*Aim of the task*:
Scan the material below for the string "will". Report every line that has it.

*Dataset records*:
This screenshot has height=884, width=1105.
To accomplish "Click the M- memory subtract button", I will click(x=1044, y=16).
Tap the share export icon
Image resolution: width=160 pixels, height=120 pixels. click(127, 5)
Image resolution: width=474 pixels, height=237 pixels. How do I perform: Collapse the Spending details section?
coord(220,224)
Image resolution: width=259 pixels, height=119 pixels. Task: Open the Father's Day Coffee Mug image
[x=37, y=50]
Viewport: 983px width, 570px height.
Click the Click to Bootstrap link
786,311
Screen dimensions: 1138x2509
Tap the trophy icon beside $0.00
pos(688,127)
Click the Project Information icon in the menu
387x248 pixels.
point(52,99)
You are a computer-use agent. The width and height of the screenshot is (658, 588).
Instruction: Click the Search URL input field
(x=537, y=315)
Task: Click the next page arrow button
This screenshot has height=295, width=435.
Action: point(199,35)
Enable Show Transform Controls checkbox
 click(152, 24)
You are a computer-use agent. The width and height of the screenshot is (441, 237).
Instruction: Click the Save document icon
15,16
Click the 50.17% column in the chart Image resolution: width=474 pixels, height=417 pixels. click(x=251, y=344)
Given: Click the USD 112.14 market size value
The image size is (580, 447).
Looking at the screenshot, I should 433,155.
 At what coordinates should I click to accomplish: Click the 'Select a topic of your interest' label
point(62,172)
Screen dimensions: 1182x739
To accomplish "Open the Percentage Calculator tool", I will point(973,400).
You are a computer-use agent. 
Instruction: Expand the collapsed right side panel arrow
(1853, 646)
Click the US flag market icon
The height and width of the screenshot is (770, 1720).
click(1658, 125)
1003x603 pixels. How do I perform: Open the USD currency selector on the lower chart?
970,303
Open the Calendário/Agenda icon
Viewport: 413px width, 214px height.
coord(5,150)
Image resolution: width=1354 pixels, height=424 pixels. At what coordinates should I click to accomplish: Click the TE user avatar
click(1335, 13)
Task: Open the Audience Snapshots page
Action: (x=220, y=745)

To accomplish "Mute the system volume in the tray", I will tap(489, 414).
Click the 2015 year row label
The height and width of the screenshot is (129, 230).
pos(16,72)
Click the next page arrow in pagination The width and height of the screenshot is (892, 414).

*Solved problem*:
To accomplish "Click the M- memory subtract button", I will click(x=1044, y=16).
To accomplish "Open the Percentage Calculator tool", I will point(973,400).
To accomplish "Mute the system volume in the tray", I will tap(489, 414).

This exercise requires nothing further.